Les décors peints, un raffinement venu d’Italie
La plus belle marque de l’esprit italien en Beaujolais demeure les décors peints. Sur ce thème, on pense inévitablement à Bagnols, château du début du XIIIe siècle remanié par Gaspard Dugué, trésorier des finances de la généralité de Lyon, qui fit appel, en 1619, au peintre lucquois Pietro Ricchi, tout juste arrivé de Rome. Séjournant au château en 1673, la marquise de Sévigné n’en raillera pas moins la tristesse du castello encore fortifié. Le comblement des fossés et la création d’une large terrasse donnant sur un jardin régulier furent une entreprise du début du XVIIIe siècle, menée pour le marchand allemand établi à Lyon, Joseph Barthélemy Hessler. Les œuvres de Ricchi semblent avoir suscité un engouement certain auprès des familles de la région. Pour preuve, l’ensemble exceptionnel de fresques du maître au château de Fléchères, à Fareins, commandées vers 1624 par le prévôt des marchands de Lyon, Mathieu de Sève. Le château, qui se visite, est situé à quelques kilomètres de Villefranche, sur la rive gauche de la Saône, dans le Beaujolais à la part de l’empire.
Cette tradition de la fresque à la détrempe s’est maintenue de façon presque archaïque jusqu’au début du XVIIe siècle, parfois sous la forme du plus simple décor maniériste, à la façon bellifontaine de Rosso Fiorentino, ou, le plus fréquemment, de décors architecturés mêlant aux paysages imaginaires des ruines, palais et forteresses à la façon des capricci de Claude Gellée ou de Servandoni. Réalisés pour Charles François de Châteauneuf, alors évêque de Noyon, qui sera nommé archevêque de Lyon en 1731, les magnifiques trompe-l’œil qui subsistent au château de Rochebonne, à Theizé, en sont un bel exemple.
D’autres nombreux salons d’apparat de la région font preuve d’un tel raffinement, comme les fresques du salon de musique du manoir de La Garde à Jarnioux, réalisées au début du XVIIIe siècle par le peintre Jean Lugnot, artiste connu pour avoir également réalisé le plafond en trompe-l’œil de l’apothicairerie de l’hôpital de Thoissey.

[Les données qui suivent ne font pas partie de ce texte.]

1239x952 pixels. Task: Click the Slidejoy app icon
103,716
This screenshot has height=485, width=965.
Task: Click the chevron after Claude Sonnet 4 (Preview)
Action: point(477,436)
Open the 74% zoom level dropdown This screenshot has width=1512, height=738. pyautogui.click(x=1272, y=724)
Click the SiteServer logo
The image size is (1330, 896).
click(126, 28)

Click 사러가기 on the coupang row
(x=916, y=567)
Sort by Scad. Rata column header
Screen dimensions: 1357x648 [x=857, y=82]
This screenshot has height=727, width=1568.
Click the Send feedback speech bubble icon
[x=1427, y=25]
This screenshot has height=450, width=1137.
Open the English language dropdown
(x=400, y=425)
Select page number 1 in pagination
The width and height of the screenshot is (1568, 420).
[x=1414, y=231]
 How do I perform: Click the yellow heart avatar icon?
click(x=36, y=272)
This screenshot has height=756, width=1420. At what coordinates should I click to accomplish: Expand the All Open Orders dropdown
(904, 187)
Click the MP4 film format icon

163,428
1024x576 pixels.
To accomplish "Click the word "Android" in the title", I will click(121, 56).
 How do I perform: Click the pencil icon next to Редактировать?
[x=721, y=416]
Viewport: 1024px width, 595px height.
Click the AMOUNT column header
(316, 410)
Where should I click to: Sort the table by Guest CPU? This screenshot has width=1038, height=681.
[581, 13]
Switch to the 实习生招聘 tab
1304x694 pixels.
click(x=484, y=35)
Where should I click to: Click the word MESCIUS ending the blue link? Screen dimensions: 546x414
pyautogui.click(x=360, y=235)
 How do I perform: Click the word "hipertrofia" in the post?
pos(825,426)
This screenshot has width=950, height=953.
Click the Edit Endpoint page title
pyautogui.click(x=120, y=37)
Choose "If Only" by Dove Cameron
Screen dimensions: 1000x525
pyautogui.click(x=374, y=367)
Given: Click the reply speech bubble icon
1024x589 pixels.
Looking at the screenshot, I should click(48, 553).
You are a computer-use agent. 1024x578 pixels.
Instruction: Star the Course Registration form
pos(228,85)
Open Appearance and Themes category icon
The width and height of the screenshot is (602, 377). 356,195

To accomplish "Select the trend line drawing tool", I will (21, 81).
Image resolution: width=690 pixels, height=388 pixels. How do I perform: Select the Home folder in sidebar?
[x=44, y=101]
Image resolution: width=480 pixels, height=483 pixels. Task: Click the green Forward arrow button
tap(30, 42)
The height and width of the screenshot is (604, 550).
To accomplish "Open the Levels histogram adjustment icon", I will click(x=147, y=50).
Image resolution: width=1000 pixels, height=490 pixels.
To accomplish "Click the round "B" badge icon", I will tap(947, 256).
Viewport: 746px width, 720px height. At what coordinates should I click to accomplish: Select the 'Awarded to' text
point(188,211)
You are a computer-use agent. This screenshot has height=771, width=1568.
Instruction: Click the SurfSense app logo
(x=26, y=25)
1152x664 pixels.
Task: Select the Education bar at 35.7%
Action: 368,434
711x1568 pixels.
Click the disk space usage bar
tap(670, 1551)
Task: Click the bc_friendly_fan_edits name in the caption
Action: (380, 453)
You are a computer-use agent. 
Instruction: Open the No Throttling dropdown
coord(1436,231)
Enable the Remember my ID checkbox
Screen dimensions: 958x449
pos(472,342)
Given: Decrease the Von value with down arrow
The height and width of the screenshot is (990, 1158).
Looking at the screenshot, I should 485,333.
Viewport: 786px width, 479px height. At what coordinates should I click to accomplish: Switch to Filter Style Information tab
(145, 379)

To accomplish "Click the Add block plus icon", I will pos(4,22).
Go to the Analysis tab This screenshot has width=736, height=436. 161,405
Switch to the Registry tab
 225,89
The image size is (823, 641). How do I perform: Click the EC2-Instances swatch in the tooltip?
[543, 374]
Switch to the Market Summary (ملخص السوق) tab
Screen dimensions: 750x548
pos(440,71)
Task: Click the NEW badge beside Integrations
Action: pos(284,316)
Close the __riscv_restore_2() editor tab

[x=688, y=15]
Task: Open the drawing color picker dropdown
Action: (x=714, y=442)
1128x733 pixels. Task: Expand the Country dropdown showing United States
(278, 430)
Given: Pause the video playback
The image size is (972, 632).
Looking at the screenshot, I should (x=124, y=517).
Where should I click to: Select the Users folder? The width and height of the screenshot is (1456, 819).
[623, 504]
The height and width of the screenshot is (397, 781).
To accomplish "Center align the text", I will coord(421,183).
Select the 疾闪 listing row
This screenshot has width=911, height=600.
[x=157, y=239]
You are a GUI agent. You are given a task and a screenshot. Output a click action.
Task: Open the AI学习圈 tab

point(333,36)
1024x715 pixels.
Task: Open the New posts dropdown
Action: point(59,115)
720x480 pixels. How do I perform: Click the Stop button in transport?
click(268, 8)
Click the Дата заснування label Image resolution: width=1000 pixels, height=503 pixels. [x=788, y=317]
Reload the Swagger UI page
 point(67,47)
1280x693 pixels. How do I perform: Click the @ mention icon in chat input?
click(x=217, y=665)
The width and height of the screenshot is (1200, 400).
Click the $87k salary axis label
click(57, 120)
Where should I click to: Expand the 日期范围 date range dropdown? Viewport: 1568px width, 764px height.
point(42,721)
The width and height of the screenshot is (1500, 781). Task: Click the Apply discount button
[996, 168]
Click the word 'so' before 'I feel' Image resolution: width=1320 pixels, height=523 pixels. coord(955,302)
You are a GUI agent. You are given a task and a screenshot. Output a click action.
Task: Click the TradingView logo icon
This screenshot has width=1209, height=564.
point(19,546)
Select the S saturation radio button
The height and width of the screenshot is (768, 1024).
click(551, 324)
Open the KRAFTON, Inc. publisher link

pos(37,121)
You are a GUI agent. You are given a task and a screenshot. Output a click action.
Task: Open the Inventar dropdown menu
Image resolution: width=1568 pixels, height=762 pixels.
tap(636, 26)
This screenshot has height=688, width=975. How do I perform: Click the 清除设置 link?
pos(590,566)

Elles furent commandées par Nicolas-Joseph de La Garde, banquier et marchand de Lyon, dont on retrouve au salon les armoiries accompagnées de figurines allégoriques féminines dénudées représentant la Justice et l’Intelligence, cohabitant avec une remarquable scène représentant un jeune homme en Narcisse se mirant dans l’eau d’une fontaine. Un peu moins d’un siècle après l’arrivée de Ricchi dans la région, le décor peint s’incarnait encore en remarquables réalisations.